*** Input for this task ***

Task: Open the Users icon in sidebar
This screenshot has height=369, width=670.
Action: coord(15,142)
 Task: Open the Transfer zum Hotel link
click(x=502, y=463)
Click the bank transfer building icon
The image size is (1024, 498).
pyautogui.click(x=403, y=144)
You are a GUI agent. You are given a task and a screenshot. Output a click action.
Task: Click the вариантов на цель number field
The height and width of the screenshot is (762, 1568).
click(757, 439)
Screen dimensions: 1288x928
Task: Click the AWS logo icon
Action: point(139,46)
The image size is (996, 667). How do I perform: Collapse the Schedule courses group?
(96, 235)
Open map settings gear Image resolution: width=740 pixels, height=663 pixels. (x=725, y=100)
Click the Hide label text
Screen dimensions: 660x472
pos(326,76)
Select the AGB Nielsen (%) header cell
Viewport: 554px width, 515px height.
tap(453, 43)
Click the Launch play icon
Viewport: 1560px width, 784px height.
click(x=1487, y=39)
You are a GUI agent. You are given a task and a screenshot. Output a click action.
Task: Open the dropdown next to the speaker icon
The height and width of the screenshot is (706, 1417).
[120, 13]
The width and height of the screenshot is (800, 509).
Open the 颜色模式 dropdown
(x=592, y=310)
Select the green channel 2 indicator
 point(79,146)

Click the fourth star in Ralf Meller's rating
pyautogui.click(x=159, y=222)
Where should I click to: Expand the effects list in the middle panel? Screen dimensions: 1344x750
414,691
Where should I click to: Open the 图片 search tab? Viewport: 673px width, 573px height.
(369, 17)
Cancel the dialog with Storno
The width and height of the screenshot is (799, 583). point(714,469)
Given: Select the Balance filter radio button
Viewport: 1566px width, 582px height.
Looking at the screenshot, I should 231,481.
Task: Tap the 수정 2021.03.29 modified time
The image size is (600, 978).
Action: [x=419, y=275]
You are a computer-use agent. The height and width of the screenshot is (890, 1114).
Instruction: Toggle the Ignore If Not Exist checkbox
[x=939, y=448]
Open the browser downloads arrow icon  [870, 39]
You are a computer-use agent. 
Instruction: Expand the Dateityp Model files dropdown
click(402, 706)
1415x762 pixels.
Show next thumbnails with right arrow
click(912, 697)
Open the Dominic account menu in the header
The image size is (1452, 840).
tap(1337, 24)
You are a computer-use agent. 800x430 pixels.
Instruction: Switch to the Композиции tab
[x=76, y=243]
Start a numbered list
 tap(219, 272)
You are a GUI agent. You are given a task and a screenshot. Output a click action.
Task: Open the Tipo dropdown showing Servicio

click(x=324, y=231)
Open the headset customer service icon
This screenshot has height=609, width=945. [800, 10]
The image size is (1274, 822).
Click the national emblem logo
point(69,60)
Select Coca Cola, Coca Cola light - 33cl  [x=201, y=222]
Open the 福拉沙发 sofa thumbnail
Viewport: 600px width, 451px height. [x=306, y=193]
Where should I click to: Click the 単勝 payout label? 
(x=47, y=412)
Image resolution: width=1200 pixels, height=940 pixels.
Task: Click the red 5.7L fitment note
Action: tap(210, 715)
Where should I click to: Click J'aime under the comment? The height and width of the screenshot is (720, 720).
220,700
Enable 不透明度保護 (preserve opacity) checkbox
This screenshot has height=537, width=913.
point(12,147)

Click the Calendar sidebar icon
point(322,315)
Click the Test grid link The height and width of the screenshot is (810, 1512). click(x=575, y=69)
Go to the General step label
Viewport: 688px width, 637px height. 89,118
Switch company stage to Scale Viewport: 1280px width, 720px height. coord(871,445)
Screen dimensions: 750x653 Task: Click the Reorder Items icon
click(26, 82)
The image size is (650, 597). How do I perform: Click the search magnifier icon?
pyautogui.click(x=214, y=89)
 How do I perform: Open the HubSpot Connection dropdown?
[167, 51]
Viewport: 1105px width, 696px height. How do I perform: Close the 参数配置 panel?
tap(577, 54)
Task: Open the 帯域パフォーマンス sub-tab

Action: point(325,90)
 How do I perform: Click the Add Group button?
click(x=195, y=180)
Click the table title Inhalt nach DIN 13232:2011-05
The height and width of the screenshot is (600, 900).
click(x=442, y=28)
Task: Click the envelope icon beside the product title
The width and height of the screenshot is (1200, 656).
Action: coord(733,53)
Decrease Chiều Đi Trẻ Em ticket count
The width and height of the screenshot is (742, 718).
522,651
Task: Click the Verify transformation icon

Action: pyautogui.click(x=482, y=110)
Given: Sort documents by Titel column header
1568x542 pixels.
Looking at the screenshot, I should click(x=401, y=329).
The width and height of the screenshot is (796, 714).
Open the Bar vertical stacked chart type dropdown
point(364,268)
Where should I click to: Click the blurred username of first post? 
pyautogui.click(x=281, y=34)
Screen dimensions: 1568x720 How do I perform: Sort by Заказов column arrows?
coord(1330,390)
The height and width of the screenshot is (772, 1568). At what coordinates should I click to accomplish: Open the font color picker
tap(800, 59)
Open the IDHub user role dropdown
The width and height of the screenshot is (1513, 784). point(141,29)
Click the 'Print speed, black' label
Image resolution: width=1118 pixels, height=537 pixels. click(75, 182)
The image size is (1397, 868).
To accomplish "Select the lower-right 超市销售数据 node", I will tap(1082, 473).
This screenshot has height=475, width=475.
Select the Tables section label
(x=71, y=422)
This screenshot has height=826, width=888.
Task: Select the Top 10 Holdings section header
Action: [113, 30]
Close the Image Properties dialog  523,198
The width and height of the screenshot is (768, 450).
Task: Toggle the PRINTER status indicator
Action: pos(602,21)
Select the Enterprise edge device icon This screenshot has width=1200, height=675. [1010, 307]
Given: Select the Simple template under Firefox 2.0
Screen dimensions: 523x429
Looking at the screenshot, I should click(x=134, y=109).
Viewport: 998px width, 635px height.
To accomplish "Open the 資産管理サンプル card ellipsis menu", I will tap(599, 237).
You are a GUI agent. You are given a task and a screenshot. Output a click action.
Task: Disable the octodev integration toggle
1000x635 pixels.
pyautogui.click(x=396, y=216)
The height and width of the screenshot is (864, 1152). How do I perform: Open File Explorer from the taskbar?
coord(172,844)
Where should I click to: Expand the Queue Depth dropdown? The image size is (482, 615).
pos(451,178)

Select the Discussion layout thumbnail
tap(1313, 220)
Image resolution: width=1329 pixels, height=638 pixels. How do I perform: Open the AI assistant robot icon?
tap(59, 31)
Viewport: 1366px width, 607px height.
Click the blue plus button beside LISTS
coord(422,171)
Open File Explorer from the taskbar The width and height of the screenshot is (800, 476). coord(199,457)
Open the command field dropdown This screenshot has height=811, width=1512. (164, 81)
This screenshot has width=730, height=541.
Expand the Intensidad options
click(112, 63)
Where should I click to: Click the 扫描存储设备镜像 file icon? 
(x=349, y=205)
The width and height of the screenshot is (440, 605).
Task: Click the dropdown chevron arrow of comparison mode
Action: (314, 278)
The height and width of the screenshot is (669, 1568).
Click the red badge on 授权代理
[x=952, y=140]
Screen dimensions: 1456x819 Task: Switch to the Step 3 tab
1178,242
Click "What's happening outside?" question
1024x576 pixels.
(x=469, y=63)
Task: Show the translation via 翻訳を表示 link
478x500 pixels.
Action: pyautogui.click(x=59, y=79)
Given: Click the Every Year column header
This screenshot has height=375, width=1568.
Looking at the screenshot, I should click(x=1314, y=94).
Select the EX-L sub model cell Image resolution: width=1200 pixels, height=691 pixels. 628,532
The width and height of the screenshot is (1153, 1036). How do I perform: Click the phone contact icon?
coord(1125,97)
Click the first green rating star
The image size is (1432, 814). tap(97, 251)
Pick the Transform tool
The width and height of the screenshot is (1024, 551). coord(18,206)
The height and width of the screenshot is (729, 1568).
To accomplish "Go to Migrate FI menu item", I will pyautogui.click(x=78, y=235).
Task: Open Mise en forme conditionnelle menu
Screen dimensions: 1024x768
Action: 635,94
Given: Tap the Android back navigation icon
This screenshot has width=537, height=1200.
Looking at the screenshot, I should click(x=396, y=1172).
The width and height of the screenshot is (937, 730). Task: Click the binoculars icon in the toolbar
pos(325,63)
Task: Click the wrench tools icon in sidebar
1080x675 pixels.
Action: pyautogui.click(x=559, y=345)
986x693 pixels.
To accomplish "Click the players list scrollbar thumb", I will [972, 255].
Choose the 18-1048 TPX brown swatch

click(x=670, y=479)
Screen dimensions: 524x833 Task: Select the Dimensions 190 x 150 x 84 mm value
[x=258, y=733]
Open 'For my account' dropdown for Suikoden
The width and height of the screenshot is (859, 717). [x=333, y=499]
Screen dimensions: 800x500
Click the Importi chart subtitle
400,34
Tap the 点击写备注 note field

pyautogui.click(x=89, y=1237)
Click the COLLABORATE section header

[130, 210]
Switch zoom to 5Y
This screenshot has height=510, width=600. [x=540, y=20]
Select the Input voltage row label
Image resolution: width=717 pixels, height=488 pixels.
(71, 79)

*** End of Input for this task ***

Would you please copy the lines above, from the one holding "1080x675 pixels." through the last, and nothing else?

* _Solution to the problem_:
1080x675 pixels.
Action: pyautogui.click(x=559, y=345)
986x693 pixels.
To accomplish "Click the players list scrollbar thumb", I will [972, 255].
Choose the 18-1048 TPX brown swatch

click(x=670, y=479)
Screen dimensions: 524x833 Task: Select the Dimensions 190 x 150 x 84 mm value
[x=258, y=733]
Open 'For my account' dropdown for Suikoden
The width and height of the screenshot is (859, 717). [x=333, y=499]
Screen dimensions: 800x500
Click the Importi chart subtitle
400,34
Tap the 点击写备注 note field

pyautogui.click(x=89, y=1237)
Click the COLLABORATE section header

[130, 210]
Switch zoom to 5Y
This screenshot has height=510, width=600. [x=540, y=20]
Select the Input voltage row label
Image resolution: width=717 pixels, height=488 pixels.
(71, 79)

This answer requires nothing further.